In 2001, Rotondi was elected to the Chamber of Deputies for the House of Freedoms in the single-seat constituency of Rho, and he has since been elected either to the Chamber of Deputies or the Senate of the Republic for centre-right coalition political parties. Hailing from the United Christian Democrats (CDU), Rotondi was originally affiliated to the White Flower alliance, which later evolved into the Union of Christian and Centre Democrats (UDC).

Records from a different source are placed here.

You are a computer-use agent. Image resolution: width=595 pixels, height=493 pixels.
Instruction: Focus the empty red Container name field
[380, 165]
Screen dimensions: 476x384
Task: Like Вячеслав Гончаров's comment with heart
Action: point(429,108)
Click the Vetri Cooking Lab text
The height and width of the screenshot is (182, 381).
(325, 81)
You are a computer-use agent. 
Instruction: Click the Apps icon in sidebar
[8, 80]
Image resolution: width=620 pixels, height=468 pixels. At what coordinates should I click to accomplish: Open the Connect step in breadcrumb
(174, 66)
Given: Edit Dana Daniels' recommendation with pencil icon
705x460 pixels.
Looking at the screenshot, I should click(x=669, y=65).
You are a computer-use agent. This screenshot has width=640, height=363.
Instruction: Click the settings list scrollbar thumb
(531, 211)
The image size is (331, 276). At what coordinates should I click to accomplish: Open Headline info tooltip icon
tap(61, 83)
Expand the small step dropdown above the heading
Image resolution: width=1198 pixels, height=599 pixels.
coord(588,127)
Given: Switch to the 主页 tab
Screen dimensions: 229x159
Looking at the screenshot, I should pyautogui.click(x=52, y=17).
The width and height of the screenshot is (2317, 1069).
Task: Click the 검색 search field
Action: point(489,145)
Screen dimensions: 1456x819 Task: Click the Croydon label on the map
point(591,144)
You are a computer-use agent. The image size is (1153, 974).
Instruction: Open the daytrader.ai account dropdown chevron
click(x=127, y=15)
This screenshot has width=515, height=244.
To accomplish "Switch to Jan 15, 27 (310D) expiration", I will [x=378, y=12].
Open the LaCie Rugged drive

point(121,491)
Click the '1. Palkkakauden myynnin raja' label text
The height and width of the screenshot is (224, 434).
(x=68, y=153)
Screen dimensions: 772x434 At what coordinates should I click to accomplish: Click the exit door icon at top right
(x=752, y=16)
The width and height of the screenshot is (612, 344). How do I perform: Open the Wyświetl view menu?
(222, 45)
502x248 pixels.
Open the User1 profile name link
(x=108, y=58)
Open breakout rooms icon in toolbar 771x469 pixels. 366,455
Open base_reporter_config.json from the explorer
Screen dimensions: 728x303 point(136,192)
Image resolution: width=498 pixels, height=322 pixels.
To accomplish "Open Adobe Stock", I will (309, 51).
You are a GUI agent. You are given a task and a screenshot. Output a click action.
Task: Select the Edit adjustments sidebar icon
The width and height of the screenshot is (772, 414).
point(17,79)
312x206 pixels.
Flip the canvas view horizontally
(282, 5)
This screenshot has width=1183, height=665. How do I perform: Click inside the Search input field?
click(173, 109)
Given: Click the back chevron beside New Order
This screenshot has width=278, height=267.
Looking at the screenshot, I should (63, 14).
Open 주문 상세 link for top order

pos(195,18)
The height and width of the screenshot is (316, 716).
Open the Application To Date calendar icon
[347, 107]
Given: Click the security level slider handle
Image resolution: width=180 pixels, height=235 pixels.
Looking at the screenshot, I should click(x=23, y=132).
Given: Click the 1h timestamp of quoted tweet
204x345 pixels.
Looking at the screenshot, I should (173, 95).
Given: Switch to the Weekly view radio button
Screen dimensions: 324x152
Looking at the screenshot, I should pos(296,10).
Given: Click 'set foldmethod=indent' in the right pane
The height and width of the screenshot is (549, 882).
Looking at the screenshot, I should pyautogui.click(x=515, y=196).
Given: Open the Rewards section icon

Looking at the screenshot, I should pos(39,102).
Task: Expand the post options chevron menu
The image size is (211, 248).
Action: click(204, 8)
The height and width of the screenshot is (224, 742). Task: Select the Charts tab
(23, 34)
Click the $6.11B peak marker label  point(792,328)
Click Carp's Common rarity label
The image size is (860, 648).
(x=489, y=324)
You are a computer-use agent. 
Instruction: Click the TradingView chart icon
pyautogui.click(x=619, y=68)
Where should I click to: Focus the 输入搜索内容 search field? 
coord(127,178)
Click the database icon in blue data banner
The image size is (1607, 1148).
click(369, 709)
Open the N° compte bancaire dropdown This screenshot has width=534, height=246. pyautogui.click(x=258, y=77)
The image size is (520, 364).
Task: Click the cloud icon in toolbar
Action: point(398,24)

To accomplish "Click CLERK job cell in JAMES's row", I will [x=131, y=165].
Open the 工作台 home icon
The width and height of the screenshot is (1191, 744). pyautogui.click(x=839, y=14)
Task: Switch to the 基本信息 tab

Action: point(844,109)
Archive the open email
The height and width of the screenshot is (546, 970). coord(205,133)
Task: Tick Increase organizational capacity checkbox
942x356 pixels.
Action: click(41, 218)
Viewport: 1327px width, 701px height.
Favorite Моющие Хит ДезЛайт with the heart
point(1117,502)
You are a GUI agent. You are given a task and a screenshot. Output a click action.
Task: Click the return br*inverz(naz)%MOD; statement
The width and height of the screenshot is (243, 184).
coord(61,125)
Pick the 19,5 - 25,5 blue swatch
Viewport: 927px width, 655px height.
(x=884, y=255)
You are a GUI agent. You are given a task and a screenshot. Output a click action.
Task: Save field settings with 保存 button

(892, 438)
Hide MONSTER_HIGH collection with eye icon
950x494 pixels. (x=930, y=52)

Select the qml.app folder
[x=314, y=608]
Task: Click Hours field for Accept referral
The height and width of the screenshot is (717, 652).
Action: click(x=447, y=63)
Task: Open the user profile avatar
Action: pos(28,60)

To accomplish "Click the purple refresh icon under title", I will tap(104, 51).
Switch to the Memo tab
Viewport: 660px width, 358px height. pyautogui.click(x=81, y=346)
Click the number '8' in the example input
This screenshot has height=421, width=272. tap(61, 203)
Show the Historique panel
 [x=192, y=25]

In 2005, Rotondi left the UDC over disagreements about the relationship with the Forza Italia political party of Silvio Berlusconi, to whom Rotondi wanted to be closer. He then established a new party strongly inspired on Christian ideals and the defunct DC, namely Christian Democracy for Autonomies (DCA), which ran in a joint list with the New Italian Socialist Party (NPSI) in 2006. In 2009, the DCA was merged into The People of Freedom (PdL) and Rotondi was appointed Minister without Portfolio for the Implementation of the Government Program in the fourth Berlusconi government, a position he held until 2011. Within the PdL and later the new Forza Italia, Rotondi established an associate party named Christian Revolution.

From 2018 to 2021, Rotondi established a new DC party. In 2021, Rotondi launched a new party named Green is Popular, combining Christian democracy and green conservatism. Soon after that, he expressed his support for Giorgia Meloni of Brothers of Italy (FdI) ahead of the 2022 Italian general election, where he ran within the Us Moderates (NM) electoral list of FdI. In 2023, Rotondi established a new full-fledged Christian-democratic party, which continued to be aligned with FdI, namely Christian Democracy with Rotondi (DCR).